И вот в начале октября 1865 года я отправился через Пешт в Базиаш, где сел на прекрасный дунайский пароход до Чернаводы, чтобы оттуда отправиться на корабле через Кюстендже[196]
в Константинополь[197]. Во время нахождения на корабле мне было интересно встретиться со знаменитым Омер-пашой, бывшим сераскиром[198] Турции. Он скучал по общению, и потому мы вскоре теснее познакомились друг с другом: ему нравились мои гаванские сигары, а мне – его чубук, который для меня по его приказу каждый раз заново набивал его раб. Омер-паша раньше был сержантом в австрийской армии, затем перешел на сторону турок, принял их веру и быстро продвинулся по служебной лестнице в совместной войне с Россией. Захват до того момента считавшейся непокорной Черногории поставил его в итоге во главу турецкой армии.Он как раз возвращался поле длительного путешествия по Вене и Парижу.
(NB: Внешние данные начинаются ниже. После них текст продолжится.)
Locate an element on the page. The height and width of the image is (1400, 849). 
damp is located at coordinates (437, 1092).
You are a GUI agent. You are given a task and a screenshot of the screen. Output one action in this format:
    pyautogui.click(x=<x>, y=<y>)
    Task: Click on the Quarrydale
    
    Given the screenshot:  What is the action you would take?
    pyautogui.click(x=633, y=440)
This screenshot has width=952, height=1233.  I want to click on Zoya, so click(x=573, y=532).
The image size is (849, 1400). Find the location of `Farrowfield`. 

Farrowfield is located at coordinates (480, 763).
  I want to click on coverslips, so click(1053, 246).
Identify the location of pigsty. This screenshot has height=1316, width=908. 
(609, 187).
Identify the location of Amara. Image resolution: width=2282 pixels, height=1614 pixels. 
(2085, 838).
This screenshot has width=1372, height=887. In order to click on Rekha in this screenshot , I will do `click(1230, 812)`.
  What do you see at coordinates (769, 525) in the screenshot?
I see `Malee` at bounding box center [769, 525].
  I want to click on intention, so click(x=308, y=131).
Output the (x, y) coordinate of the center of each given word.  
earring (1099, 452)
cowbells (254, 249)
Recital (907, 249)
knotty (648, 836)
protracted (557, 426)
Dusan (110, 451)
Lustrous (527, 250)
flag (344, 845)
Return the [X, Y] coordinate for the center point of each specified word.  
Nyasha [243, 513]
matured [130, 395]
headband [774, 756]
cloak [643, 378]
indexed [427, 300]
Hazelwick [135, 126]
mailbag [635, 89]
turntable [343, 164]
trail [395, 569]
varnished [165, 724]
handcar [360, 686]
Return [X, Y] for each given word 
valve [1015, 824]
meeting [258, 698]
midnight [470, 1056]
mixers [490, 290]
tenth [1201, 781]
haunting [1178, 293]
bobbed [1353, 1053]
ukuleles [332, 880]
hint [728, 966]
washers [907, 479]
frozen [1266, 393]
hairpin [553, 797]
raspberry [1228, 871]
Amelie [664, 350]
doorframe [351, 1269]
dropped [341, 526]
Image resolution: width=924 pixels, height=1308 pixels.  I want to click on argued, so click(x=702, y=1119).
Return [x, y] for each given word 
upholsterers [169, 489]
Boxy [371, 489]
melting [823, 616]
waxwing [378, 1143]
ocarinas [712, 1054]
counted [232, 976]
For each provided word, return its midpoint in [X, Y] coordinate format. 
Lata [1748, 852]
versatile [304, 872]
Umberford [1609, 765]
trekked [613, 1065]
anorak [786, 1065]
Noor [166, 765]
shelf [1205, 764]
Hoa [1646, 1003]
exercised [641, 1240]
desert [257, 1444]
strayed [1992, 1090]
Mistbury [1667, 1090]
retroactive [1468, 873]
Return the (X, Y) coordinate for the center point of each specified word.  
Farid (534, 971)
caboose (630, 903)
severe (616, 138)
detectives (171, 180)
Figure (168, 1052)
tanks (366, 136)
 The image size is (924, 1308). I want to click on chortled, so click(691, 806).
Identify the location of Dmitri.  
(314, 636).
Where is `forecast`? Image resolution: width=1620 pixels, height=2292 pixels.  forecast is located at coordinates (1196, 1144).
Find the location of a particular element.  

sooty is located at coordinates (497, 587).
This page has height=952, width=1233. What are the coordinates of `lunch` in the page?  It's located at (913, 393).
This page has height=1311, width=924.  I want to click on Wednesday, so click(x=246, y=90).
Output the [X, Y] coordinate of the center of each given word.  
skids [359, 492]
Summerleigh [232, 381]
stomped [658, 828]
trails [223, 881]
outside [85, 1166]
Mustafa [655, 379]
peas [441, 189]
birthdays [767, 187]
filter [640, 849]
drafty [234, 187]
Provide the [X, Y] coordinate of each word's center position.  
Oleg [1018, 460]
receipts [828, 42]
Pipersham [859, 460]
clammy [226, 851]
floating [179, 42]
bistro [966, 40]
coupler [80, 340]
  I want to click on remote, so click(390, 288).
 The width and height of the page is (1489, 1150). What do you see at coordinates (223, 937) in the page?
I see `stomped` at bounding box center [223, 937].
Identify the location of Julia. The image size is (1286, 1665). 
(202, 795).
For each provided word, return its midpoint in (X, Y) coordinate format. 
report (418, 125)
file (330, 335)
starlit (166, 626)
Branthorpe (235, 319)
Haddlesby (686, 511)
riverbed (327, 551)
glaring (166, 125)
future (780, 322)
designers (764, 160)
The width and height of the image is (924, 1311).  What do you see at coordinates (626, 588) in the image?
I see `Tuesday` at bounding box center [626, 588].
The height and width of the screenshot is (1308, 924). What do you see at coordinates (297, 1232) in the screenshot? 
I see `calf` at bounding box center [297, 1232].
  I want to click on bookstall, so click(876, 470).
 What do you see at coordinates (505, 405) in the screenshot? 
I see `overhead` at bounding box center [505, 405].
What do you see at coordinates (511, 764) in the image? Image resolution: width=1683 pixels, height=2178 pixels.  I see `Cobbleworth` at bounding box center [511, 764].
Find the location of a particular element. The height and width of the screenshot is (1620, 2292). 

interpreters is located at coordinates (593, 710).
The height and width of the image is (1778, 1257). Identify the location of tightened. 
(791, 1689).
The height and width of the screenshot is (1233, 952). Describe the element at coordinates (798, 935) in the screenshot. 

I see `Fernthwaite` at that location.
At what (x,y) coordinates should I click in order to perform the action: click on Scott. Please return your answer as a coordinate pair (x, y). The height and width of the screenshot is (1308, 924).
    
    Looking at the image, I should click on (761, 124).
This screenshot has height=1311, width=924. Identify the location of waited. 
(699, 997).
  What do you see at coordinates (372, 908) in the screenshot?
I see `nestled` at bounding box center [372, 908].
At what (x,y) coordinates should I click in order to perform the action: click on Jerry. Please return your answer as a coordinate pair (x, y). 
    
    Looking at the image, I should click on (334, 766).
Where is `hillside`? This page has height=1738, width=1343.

К сожалению, он всегда уклонялся от моих попыток вывести его на разговор о военных подвигах. Воспоминания об одержанных им над балеринами и оперными певицами Вены и Парижа победах казались ему приятнее военных побед. Свое мнение он эмоционально выразил лишь по поводу ожидаемой им войны Востока против Западной Европы. Огромная турецкая кавалерия, полагал он, как в былые времена, наводнит страны Запада и задавит любые попытки сопротивления. Для турецкого генералиссимуса подобная точка зрения показалась мне по-детски наивной. Он производил впечатление человека, довольно зависимого от общественного мнения в Турции. Это выяснилось во время небольшого неприятного происшествия в ходе поездки. Двигатель нашего корабля был поврежден при прохождении Железных ворот[199]
, и мы были вынуждены остановиться на ночлег в Оршове, чтобы судно могли починить.Вследствие этого мы прибыли в Кюстендже с небольшим опозданием и к ужасу узнали, что пароход до Константинополя, отправляющийся туда два раза в неделю, не стал дожидаться прибытия нашего корабля. Перспектива провести много дней в жалком городке всем нам, а в особенности сераскиру, была в высшей степени неприятна. Группа пассажиров во главе со мной подошла к нему с просьбой заставить пароходство отправить нас на имеющемся небольшом пароходе вдогонку ушедшему кораблю. Однако он отклонил эту просьбу по не совсем понятным причинам. Но позже он все же признался мне, что не мог этого сделать из-за своего положения, так как если бы пароходство не выполнило его требования, то все паши в Турецкой империи начали бы смеяться: «Ха-ха! Омер-паша приказал, но ему не повиновались, ха-ха-ха!», – а этого он не мог допустить.
Расположение Константинополя дивное, Айя-София божественна, сам город и его содержание – отвратительное, voilà tout[200]
!Босфор, Мраморное море, пресные воды, несравненно прекрасный Константинополь – это все зачастую так красиво описывается и об этом читается с таким благоговением, что по этому поводу я лучше промолчу. Несмотря на великолепие и грандиозность своего расположения, с первого взгляда выдающего предначертание к мировому господству, Константинополь и лежащий напротив него Пера[201]
, если смотреть с моря, не вызывают сколько-либо дружелюбных или возвышенных чувств. Никто не скажет: «Я видел Константинополь и теперь могу спокойно умереть». Возможно, возвышающиеся повсюду, часто большими группами, темные кипарисы, служащие у турок украшением гробниц, придают городу вопреки великолепной местности нечто угрюмое; а может быть, это душевное отражение мрачной истории города или же предчувствие, что борьба за Константинополь однажды погрузит в огонь всю Европу. Одним словом, вид Константинополя пробуждает наше воображение, но не приводит в восторг, как Неаполь или некоторые другие расположенные в красивых окрестностях города. Даже такие выдающиеся произведения архитектуры, как Старый гарем на берегу Золотого Рога или Софийский собор, не имеют ничего волнующего или отрадного, впечатляя только своими размерами. Купол древнего Софийского собора действительно величественно возвышается над морем домов, но виден лишь он и его безыскусные, издали кажущиеся бесформенными минареты.Софийский собор привлекает внимание не внешним видом, а красотой внутренней отделки. Это великолепие убранства превосходит все понятия о прекрасном. Ни одно сооружение, ни одно произведение архитектуры и едва ли хоть какая-то из самых превосходных красот природы не производили на меня столь потрясающего впечатления, как купол Софийского собора изнутри.